PS, cars, tractors, locomotives and ships are always left or right as you are sitting in the seat or control station.


----------



## Doug Tepe (Aug 30, 2019)

It’s original, been in family since bought new


----------



## pogobill (Jan 31, 2012)

If it's a '47, then it's a 2N. It's 72 years old.... perhaps it underwent some repairs in the past and received a new hood. If that's not the case, you got a pretty interesting tractor there!


----------



## Ultradog (Feb 27, 2005)

Doug Tepe said:


> It’s original, been in family since bought new


You might ask the fellows over on ntractorclub.com
They know more about the N Series than just about anyone.
A 47 could be either a 2N or 8N as the 8Ns came out sometime mid year 1947  but were considered 48 models.
A 2N would not have the script on the hood.


----------



## Doug Tepe (Aug 30, 2019)

Ultradog said:


> You might ask the fellows over on ntractorclub.com
> They know more about the N Series than just about anyone.
> A 47 could be either a 2N or 8N as the 8Ns came out sometime mid year 1947 but were considered 48 models.
> A 2N would not have the script on the hood.


Yes


----------



## Doug Tepe (Aug 30, 2019)

Doug Tepe said:


> Yes


Yes it’s a late serial number and when I looked it up it fell in the 8n
I’ll ask the old folks but I’m positive it’s original, thanks for your help.
I tried posting a picture but not sure if that went through


----------



## JES2 (Feb 8, 2018)

Doug Tepe said:


> Yes it’s a late serial number and when I looked it up it fell in the 8n
> I’ll ask the old folks but I’m positive it’s original, thanks for your help.
> I tried posting a picture but not sure if that went through





Doug Tepe said:


> I have a 1947 8n which the ford emblem was double stamped on the left side of hood as you sit in the seat.
> Has anyone ever seen this before?


----------



## JES2 (Feb 8, 2018)

Doug Tepe said:


> I have a 1947 8n which the ford emblem was double stamped on the left side of hood as you sit in the seat.
> Has annyone ever seen this before?


If that 8N is still original the 1947 had a clutch linkage that was only on that year.
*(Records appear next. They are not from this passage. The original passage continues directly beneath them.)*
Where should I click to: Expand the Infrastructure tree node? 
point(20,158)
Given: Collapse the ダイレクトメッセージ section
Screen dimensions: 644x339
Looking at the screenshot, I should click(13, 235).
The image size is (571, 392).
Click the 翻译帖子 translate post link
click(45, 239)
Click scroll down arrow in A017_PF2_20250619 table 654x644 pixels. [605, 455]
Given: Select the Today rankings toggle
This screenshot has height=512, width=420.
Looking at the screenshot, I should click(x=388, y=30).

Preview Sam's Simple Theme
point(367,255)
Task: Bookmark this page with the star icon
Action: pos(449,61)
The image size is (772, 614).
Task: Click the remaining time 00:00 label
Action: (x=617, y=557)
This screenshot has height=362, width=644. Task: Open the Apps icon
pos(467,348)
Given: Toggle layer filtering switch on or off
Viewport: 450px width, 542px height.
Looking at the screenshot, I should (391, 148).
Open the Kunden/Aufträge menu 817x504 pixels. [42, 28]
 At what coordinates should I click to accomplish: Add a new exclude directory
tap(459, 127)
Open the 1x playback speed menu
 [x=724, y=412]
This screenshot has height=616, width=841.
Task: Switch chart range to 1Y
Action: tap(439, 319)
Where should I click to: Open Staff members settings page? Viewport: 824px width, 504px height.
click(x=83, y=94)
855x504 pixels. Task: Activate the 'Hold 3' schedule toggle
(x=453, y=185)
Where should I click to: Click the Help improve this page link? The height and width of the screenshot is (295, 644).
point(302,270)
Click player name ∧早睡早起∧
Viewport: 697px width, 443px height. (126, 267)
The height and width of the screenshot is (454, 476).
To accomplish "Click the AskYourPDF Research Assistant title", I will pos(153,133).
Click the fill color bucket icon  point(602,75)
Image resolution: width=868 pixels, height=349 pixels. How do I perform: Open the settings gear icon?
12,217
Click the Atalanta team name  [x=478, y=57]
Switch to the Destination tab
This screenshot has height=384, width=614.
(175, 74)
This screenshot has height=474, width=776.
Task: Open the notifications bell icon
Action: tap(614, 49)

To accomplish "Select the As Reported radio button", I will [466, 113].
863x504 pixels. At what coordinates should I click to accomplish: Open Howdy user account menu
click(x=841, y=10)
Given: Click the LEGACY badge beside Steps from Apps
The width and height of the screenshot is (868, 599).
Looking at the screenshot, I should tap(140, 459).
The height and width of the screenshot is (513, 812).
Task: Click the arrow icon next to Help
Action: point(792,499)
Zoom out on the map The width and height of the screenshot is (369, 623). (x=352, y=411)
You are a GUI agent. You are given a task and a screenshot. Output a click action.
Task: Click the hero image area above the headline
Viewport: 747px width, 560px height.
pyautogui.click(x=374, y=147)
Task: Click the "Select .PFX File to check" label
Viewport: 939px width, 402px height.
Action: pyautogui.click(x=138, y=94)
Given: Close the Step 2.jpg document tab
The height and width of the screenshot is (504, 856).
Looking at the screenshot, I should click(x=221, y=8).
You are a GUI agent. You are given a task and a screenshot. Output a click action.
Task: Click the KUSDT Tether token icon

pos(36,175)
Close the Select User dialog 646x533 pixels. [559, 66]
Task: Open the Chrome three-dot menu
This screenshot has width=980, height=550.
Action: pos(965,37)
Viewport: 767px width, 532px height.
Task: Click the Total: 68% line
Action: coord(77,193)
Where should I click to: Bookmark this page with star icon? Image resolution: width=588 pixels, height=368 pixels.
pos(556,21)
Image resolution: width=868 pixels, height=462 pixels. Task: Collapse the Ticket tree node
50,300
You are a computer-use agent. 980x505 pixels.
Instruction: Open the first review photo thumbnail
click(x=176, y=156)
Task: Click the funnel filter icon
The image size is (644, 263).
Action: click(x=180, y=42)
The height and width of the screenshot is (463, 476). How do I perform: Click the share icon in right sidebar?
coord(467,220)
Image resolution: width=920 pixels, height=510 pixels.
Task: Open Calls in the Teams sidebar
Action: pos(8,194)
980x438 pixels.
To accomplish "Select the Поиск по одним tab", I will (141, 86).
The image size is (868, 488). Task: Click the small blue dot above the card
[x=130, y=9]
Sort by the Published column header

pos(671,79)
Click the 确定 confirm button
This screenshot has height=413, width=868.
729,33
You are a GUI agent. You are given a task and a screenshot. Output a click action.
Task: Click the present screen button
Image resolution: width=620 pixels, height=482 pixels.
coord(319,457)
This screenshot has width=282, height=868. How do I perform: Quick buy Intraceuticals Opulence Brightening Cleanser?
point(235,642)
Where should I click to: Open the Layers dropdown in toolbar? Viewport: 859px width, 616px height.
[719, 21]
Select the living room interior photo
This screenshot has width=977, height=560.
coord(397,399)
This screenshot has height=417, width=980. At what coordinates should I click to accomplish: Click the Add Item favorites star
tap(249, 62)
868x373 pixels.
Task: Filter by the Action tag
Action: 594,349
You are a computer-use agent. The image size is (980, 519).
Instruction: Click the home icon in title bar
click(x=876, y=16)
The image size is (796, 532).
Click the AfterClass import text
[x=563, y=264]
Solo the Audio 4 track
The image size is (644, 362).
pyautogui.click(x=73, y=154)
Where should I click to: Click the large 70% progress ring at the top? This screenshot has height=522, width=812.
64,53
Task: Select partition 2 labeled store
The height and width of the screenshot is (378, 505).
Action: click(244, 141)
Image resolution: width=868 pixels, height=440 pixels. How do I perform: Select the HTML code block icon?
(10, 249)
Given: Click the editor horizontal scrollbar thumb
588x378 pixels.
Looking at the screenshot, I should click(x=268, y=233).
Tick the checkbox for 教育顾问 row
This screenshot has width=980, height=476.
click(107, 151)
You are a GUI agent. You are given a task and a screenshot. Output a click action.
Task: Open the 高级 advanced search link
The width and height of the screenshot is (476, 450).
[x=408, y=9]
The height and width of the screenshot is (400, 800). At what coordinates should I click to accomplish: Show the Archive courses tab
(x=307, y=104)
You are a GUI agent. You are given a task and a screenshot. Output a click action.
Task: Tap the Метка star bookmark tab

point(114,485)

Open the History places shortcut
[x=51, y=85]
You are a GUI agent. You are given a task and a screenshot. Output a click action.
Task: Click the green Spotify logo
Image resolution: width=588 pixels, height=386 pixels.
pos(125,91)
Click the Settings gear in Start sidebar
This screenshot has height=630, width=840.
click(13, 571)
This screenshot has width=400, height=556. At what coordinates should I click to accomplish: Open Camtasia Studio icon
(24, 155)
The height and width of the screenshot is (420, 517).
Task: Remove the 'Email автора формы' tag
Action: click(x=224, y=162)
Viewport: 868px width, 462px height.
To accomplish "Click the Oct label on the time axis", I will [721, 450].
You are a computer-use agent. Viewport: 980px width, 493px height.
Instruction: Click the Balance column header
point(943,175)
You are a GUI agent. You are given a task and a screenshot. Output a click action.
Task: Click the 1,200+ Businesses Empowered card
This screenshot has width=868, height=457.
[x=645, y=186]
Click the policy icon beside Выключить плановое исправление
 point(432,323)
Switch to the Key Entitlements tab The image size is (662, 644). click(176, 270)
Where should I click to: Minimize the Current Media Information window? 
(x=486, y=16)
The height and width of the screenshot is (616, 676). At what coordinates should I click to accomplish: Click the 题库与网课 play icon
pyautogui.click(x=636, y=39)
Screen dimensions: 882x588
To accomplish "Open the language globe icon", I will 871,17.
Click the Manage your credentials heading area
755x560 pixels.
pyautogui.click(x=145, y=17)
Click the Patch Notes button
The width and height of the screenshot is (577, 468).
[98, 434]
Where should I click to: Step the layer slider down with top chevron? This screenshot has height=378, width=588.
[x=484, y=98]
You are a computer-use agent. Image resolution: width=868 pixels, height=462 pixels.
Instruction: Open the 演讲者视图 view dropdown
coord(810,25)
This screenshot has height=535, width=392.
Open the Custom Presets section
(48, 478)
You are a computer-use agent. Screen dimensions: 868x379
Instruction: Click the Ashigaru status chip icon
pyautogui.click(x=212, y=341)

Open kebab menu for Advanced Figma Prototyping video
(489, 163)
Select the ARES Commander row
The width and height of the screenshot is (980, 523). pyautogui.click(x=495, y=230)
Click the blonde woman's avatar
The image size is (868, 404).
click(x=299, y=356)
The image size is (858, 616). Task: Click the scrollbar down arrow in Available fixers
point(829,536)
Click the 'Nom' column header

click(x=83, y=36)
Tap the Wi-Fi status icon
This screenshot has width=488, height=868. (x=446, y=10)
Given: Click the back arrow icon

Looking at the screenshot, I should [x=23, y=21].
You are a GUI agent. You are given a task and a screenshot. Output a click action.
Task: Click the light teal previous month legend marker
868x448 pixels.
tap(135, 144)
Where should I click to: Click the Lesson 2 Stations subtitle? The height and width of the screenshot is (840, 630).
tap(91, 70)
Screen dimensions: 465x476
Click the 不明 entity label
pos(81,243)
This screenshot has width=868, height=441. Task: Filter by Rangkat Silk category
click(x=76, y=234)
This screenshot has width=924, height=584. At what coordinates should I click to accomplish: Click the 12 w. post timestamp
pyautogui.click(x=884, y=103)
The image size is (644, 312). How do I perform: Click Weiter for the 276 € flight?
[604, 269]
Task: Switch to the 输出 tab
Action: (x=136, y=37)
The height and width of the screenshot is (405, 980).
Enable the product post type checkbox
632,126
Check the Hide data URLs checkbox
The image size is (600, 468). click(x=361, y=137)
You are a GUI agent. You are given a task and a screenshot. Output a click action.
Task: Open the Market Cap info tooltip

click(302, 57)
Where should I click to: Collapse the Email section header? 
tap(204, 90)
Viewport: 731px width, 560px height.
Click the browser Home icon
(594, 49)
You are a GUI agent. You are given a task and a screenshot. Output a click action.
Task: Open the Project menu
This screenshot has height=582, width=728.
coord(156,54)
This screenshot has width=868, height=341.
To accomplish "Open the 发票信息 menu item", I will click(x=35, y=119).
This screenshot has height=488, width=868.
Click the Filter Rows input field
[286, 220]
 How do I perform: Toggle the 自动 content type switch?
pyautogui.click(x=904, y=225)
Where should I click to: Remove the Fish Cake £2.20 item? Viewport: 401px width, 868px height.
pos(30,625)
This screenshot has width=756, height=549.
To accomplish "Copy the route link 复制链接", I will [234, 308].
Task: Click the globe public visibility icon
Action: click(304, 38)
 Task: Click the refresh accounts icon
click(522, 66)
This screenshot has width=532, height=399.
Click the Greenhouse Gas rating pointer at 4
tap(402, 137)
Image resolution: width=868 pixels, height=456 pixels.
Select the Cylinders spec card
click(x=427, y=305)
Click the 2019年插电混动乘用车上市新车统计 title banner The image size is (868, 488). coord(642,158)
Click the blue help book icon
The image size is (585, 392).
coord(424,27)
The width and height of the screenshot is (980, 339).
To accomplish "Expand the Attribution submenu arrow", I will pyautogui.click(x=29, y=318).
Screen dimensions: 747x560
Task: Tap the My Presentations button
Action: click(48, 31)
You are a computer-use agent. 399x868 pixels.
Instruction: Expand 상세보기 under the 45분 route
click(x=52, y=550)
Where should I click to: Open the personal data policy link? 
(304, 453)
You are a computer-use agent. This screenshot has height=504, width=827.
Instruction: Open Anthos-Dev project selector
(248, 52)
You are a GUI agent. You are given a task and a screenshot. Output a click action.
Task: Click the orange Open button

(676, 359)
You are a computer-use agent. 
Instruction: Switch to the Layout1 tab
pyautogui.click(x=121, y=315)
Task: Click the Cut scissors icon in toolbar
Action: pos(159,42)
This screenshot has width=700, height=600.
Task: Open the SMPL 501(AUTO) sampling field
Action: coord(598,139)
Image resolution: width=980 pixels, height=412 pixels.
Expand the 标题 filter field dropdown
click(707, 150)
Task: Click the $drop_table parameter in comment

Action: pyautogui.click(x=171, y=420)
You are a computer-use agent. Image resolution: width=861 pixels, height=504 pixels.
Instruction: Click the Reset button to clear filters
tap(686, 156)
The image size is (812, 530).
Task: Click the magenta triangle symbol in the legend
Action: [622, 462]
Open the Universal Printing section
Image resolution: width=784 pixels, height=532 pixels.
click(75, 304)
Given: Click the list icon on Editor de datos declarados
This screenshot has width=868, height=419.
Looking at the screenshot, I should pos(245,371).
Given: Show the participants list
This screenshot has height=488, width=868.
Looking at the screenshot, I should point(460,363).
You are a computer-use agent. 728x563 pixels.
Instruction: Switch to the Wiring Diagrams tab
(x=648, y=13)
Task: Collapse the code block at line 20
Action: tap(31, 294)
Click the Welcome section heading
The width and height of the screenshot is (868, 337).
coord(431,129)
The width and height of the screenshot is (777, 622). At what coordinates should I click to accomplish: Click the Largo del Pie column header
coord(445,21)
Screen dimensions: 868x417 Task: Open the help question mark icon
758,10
It was a bolt and lever system. The bolt was the adjustment and the head would push against the lever on the clutch shaft. They changed it in 1948 to the standard linkage used from that time on.


----------



## 47ford (Oct 1, 2019)

I believe the 8N was made from 1947 to 1952
The 8N has a 4 speed transmission, 2 and 9n have 3 speed transmission, 1947 8N has a front mount distributor, I have one I just finished an engine rebuild on


----------